Task directions
What you return should be only the lines starting at the one that contains "Select the 上海 CN line under 企业信息" and running to the end of the listing, exactly as written, minus any pictures.
■ ■ ■ ■ ■
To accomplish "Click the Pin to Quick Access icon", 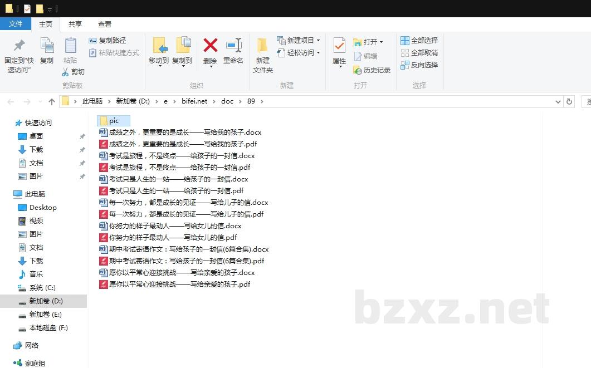I will coord(19,46).
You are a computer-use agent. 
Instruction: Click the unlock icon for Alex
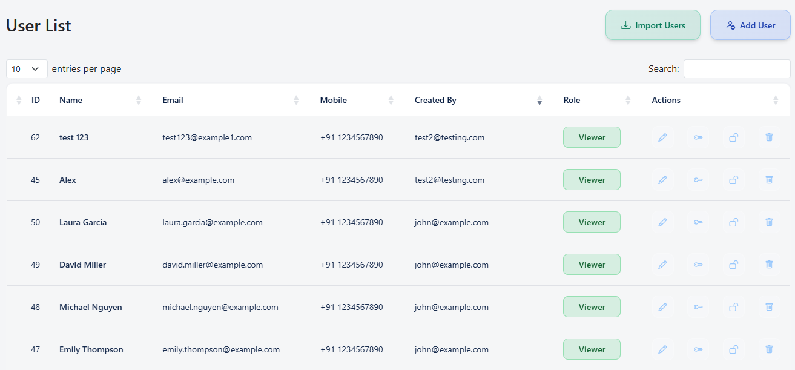coord(733,180)
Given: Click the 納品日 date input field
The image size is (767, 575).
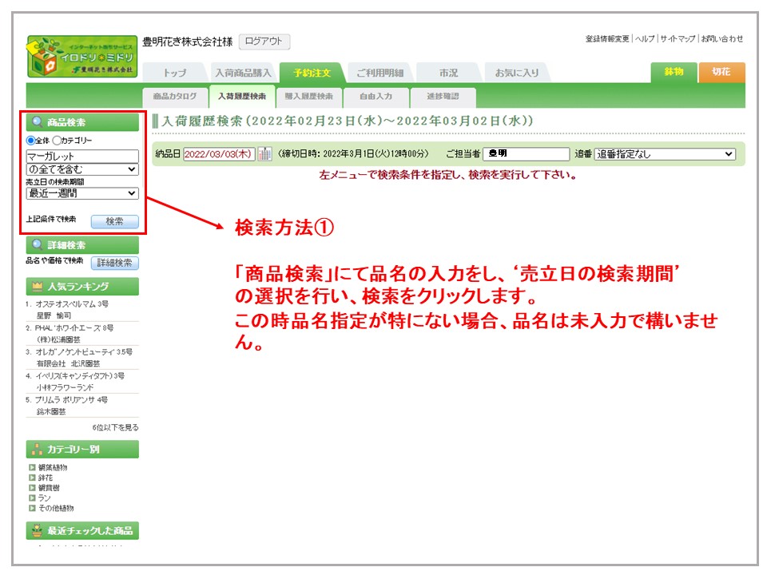Looking at the screenshot, I should pyautogui.click(x=219, y=154).
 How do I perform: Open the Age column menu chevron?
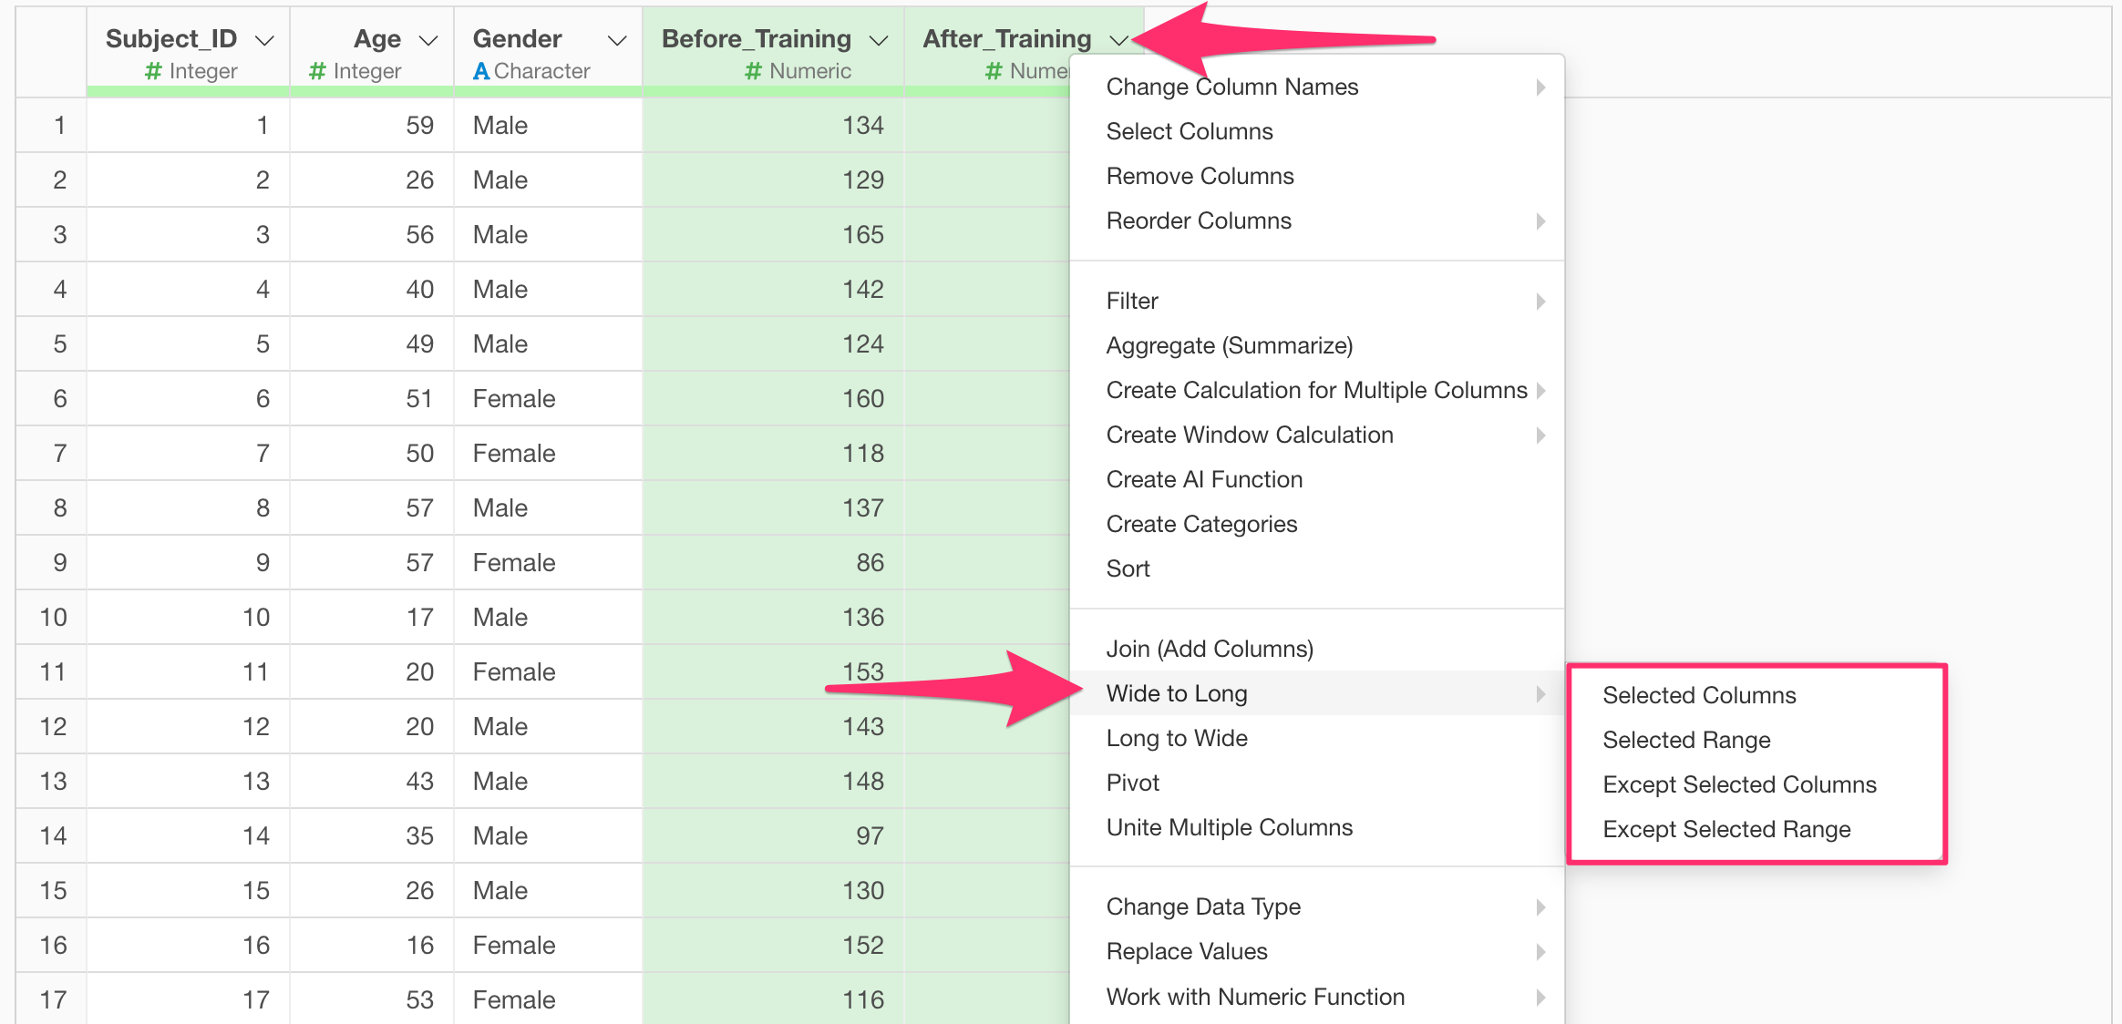click(x=428, y=40)
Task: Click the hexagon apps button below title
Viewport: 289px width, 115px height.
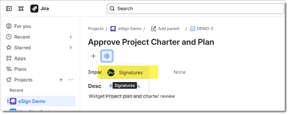Action: tap(107, 56)
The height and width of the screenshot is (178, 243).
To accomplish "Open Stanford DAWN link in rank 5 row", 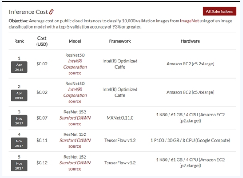I will [75, 163].
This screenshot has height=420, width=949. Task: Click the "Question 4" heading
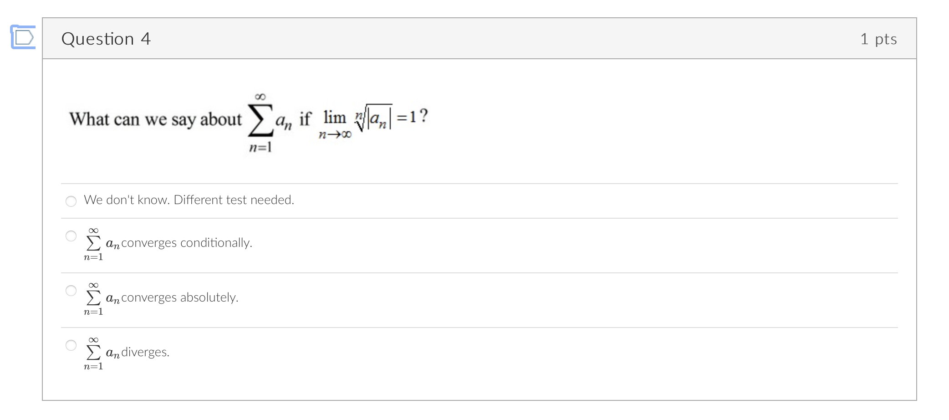pyautogui.click(x=106, y=39)
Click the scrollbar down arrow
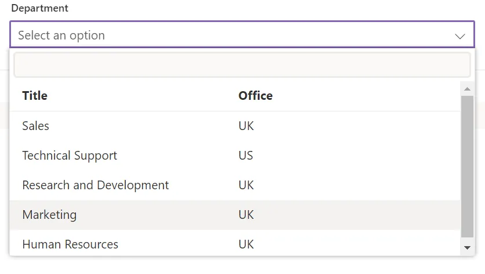The image size is (485, 274). click(467, 248)

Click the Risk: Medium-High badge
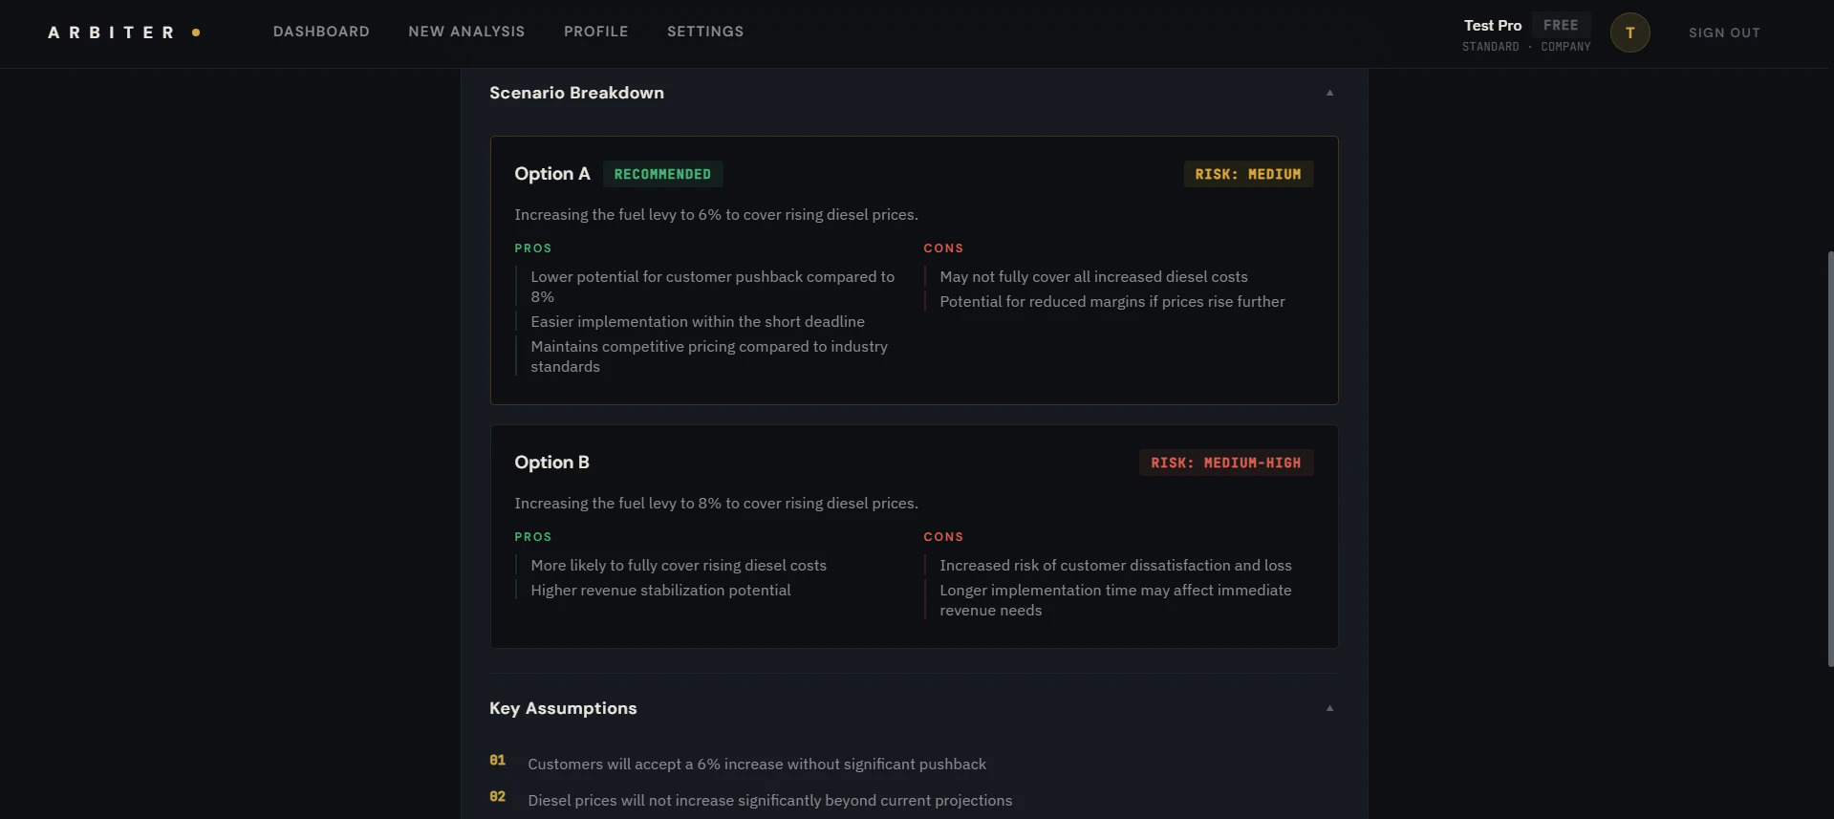pos(1225,463)
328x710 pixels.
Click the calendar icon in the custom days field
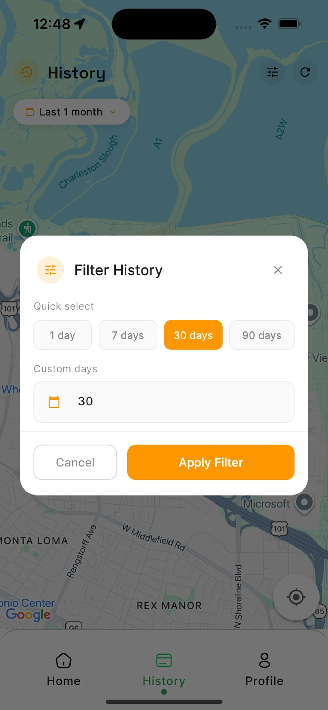(54, 402)
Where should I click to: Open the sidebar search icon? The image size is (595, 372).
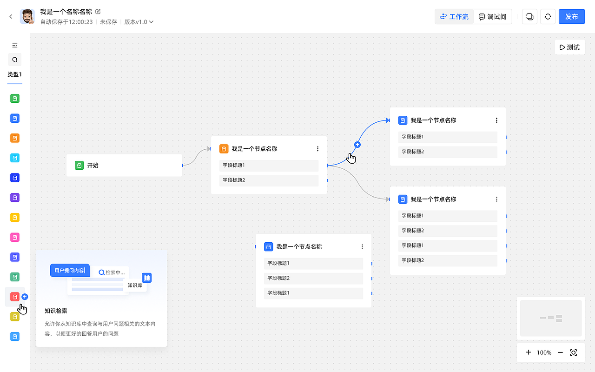(x=15, y=60)
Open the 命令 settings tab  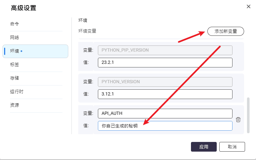[14, 24]
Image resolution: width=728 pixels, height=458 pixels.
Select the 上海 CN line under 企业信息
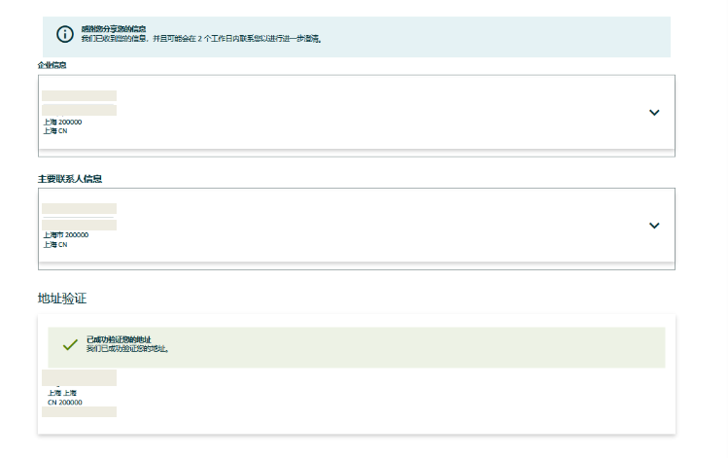(x=55, y=131)
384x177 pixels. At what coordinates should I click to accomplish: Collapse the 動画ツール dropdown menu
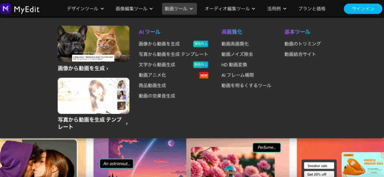click(x=179, y=9)
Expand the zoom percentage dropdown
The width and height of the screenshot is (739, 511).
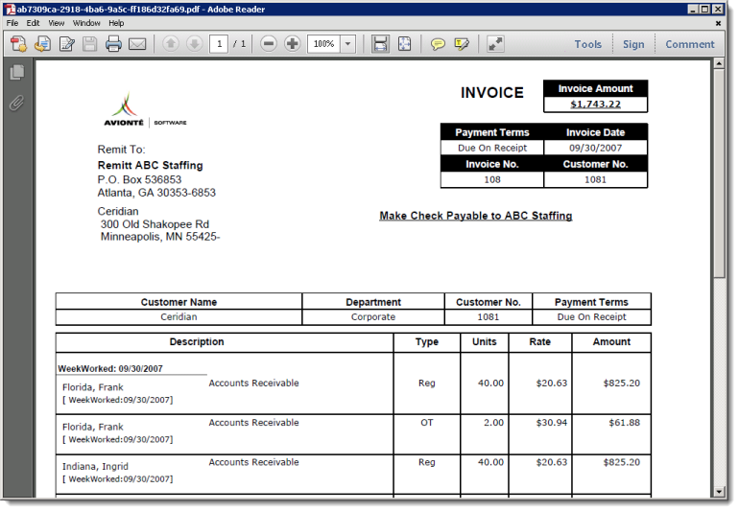347,44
■ ■ ■ ■ ■
Exercise output
Select the 上海 CN line under 企业信息
(x=55, y=131)
384x177 pixels. At what coordinates should I click to accomplish: Collapse the 動画ツール dropdown menu
click(x=179, y=9)
Expand the zoom percentage dropdown
The width and height of the screenshot is (739, 511).
347,44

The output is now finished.